The story of these "ghost prisoners" was comprehensively documented by Pro Publica, an online investigative journalism group.
In September 2007, Michael V. Hayden, then director of the CIA, said, "fewer than 100 people had been detained at CIA's facilities." One memo released recently confirmed that the CIA had custody of at least 94 people as of May 2005 and "employed enhanced techniques to varying degrees in the interrogations of 28 of these."
Former President George W. Bush publicly acknowledged the CIA program in September 2006, and transferred 14 prisoners from the secret jails to Guantanamo. Many other prisoners, who had "little or no additional intelligence value," Mr. Bush said, "have been returned to their home countries for prosecution or detention by their governments."

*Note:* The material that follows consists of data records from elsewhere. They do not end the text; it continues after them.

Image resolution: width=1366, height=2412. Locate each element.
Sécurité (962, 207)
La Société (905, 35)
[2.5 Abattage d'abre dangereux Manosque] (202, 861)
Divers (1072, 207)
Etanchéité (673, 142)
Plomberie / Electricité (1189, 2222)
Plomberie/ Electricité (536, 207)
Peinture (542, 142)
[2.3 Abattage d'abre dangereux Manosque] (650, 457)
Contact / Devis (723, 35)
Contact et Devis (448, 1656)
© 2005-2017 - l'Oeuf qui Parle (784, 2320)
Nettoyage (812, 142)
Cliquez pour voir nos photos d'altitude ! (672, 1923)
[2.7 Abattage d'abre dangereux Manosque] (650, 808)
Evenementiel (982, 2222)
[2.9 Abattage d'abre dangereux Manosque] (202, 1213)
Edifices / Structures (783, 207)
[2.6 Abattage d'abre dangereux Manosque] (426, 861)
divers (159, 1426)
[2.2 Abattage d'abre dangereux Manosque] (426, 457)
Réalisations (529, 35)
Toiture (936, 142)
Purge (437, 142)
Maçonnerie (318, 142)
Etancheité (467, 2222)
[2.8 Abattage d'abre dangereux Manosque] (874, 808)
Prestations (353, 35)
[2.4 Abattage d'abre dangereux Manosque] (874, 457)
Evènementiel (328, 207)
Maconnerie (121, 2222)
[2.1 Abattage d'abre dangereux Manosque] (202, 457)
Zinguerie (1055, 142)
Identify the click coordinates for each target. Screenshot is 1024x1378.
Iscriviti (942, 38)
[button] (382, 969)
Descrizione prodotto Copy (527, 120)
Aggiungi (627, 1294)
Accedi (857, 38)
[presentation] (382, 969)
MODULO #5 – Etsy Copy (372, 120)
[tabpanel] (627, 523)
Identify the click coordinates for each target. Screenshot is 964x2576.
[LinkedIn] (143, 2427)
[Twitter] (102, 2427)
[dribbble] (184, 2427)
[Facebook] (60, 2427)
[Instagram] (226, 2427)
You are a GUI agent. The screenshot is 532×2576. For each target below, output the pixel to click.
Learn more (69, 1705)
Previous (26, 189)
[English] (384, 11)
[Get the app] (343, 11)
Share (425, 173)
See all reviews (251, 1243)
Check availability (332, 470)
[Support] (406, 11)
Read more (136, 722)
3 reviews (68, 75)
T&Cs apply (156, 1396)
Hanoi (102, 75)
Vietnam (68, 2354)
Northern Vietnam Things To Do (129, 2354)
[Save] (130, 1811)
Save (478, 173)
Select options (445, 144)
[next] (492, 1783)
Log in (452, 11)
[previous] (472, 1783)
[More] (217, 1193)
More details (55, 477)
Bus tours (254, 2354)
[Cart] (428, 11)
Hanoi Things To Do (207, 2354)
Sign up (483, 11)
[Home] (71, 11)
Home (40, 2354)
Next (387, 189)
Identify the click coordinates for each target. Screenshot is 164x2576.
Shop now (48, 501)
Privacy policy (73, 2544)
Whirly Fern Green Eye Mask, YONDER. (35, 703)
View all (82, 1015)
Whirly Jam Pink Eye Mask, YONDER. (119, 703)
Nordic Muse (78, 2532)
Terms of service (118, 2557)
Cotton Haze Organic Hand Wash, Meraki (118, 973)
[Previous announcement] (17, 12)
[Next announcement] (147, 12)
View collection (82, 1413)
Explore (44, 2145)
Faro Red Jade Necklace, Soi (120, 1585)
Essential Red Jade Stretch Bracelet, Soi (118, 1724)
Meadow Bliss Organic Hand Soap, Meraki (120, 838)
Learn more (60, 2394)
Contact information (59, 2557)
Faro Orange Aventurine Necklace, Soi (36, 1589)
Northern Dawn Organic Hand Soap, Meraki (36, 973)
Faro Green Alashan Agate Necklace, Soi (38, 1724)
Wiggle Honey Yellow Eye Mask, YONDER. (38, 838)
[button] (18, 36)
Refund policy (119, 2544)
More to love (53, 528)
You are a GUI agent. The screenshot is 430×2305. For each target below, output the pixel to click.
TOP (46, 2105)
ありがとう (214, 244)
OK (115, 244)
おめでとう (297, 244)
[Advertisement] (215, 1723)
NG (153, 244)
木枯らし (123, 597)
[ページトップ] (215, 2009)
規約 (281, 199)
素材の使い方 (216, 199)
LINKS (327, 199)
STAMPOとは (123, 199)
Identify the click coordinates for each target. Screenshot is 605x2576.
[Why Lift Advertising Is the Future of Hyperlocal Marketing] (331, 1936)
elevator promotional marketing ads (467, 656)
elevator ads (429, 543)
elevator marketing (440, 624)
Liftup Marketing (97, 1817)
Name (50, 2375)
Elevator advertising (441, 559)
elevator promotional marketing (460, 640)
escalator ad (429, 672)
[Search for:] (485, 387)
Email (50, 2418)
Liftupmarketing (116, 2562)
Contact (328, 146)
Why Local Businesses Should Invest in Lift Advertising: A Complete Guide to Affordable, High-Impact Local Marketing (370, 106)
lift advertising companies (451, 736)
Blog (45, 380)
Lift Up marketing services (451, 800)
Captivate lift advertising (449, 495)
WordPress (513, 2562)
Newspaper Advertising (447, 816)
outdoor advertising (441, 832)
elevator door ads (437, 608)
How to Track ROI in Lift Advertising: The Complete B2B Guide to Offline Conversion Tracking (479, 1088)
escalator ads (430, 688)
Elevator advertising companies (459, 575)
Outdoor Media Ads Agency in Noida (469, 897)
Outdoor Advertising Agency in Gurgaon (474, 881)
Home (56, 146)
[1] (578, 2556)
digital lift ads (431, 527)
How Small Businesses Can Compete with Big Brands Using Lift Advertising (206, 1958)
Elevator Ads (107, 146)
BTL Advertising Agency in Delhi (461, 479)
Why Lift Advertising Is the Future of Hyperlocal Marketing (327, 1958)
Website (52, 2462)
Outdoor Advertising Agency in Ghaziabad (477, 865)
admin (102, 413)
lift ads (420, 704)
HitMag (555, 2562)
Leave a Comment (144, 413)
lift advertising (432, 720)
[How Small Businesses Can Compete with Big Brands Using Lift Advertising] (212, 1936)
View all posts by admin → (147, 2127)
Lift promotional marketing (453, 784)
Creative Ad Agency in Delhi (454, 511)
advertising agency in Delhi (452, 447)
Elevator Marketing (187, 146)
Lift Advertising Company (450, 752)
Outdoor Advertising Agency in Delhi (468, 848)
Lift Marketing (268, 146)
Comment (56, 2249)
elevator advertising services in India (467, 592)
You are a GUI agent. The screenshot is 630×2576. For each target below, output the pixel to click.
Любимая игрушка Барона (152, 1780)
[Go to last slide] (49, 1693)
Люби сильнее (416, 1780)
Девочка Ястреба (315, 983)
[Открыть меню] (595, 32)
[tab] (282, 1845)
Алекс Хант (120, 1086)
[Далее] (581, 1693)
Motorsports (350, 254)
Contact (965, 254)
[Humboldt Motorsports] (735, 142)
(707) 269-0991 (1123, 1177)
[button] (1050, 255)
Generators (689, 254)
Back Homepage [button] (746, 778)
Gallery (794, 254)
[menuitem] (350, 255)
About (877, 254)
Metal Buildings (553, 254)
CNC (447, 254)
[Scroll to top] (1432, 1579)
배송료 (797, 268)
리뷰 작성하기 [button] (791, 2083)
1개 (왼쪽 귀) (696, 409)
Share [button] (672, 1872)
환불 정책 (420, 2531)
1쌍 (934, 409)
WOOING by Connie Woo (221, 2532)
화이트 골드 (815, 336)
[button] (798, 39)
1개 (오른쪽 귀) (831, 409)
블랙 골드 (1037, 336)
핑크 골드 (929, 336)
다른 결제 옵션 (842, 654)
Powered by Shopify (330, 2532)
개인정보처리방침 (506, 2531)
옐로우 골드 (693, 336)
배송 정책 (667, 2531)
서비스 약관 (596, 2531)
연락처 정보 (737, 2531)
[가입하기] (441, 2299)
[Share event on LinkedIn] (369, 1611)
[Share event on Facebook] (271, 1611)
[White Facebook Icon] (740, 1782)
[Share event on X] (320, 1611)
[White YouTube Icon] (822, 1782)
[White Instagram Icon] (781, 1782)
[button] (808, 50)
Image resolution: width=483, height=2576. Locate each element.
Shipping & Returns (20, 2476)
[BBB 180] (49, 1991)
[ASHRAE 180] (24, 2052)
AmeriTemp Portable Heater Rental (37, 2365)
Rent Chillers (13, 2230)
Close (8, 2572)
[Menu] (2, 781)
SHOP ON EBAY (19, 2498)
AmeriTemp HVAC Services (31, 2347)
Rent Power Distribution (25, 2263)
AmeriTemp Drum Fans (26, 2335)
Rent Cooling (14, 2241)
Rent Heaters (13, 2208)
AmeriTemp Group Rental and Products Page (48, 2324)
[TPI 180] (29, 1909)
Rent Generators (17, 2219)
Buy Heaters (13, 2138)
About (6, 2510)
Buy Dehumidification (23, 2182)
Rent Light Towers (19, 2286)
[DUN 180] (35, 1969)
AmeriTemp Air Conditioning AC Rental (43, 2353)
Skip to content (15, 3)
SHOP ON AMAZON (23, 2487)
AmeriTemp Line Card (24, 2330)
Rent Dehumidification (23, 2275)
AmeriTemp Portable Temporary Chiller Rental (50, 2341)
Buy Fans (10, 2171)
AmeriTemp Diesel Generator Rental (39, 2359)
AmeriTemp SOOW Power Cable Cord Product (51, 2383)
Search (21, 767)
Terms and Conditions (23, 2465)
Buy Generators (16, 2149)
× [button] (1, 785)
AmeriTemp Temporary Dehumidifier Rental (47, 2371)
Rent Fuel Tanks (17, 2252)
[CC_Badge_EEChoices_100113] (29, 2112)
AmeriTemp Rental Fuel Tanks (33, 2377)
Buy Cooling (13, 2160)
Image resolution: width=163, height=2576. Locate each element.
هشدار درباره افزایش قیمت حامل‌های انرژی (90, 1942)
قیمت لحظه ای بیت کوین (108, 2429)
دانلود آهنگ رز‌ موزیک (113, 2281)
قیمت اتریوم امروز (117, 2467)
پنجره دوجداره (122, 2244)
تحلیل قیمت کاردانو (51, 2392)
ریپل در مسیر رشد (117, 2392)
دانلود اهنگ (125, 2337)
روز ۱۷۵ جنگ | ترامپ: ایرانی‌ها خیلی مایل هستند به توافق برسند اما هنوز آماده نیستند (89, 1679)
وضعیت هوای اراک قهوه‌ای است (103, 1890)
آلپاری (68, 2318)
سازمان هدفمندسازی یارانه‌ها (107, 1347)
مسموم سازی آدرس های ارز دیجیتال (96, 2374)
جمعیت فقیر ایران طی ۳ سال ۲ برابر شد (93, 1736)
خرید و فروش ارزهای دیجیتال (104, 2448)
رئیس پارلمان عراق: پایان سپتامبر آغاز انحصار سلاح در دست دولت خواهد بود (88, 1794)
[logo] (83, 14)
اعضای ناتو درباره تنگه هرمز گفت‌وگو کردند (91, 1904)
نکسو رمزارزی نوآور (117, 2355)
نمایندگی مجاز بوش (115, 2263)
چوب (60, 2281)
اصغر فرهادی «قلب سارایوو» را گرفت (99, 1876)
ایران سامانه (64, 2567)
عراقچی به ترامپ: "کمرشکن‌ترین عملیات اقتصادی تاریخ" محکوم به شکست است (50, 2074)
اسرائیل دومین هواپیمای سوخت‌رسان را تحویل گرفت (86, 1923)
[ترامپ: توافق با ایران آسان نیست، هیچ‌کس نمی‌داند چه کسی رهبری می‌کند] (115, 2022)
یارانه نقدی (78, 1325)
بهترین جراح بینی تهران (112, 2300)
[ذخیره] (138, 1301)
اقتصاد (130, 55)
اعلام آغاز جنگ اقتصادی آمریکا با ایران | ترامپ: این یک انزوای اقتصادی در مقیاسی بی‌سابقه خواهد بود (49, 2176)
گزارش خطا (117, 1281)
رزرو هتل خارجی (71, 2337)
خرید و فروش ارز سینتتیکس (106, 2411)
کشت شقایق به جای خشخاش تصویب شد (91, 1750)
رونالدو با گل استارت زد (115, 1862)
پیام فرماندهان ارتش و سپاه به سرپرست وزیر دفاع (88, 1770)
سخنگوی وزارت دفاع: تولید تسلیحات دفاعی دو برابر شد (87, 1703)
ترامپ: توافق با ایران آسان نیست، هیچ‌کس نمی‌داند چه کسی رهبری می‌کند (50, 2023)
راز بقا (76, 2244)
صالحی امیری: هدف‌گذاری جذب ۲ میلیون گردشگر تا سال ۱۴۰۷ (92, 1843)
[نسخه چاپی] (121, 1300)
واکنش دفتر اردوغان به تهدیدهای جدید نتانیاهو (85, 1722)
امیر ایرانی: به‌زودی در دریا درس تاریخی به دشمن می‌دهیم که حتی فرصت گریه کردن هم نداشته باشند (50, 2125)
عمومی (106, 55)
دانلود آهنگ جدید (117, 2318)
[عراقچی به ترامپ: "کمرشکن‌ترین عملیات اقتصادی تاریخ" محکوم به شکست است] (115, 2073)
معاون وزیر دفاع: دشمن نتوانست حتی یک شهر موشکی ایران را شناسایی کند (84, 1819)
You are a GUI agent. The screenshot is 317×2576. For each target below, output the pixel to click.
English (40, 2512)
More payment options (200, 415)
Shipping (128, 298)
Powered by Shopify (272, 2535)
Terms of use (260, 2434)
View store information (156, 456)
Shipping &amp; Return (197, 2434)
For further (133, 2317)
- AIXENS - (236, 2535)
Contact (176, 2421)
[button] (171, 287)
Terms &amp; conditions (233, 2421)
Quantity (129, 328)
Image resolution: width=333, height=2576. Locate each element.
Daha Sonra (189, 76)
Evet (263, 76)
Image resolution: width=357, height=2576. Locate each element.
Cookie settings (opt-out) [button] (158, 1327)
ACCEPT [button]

But Mr. Bush did not reveal their identities or whereabouts—information that would have allowed the International Committee for the Red Cross to find them—or the terms under which the prisoners were handed over to foreign jailers. ...
Pro Publica reported that former officials in the Bush administration said that the CIA spent weeks during the summer of 2006—shortly before Mr. Bush acknowledged the CIA prisons and suspended the program—transferring prisoners to Pakistani, Egyptian and Jordanian custody.
The organization said the population inside the program had been shrinking since the existence of the prisons was detailed in a Washington Post article in November 2005. Renewed diplomatic relations between the U.S. and Libya in May 2006 made it possible for the CIA to turn over Libyan prisoners to Muammar Gadhafi's control.
Joanne Mariner, director of the Terrorism and Counterterrorism Program at Human Rights Watch, said, "If these men are now rotting in some Egyptian dungeon, the administration can't pretend that it's closed the door on the CIA program."